Now Bedford Avenue is a heavily-trafficked and crowded street – south of Division Avenue and North of it. Which is why south of Division the bike lane – which connects north Brooklyn to central Brooklyn neighborhoods like Clinton Hill, Bed-Stuy, Prospect Heights and Crown Heights as well as connecting all of those neighborhoods to Prospect Park and the Williamsburg Bridge – runs a block west along Berry. But there is no viable detour north of Division, which is why the City – correctly – put a bike lane on Bedford Avenue. Now that Kent Avenue has a bike lane running all the way north from Flushing, it does make sense to encourage bikes to take that route – it is safer and more protected, albeit much more indirect.

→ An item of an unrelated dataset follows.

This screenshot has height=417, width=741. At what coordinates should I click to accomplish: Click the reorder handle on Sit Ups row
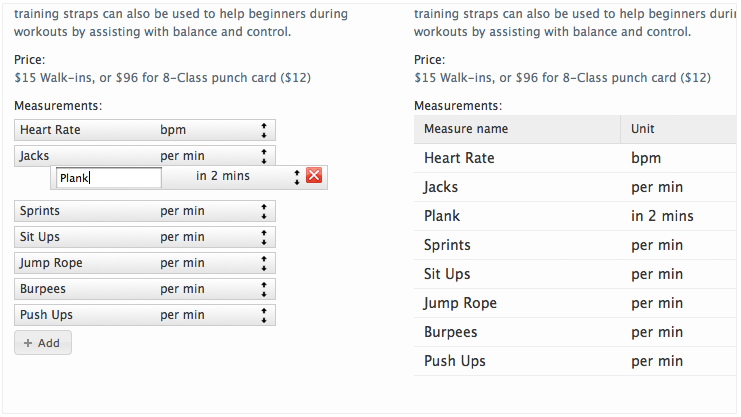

What doesn’t make sense is removing the Bedford Avenue bike lane in its entirety (and I think DOT’s “quiet” removal of the lane reinforces that). As Transportation Alternatives correctly points out, bikers have a right to ride on any public street. Removing a bike lane entirely – particularly bowing to NIMBY pressure to do so – sends exactly the opposite message. If DOT really wanted to make responsible “bike network adjustments in the area”, it would have converted the Bedford Avenue bike lane to a shared arrow (sharrows) lane – at least would have reinforced the message that drivers (and neighborhoods) need to share the road with bikers.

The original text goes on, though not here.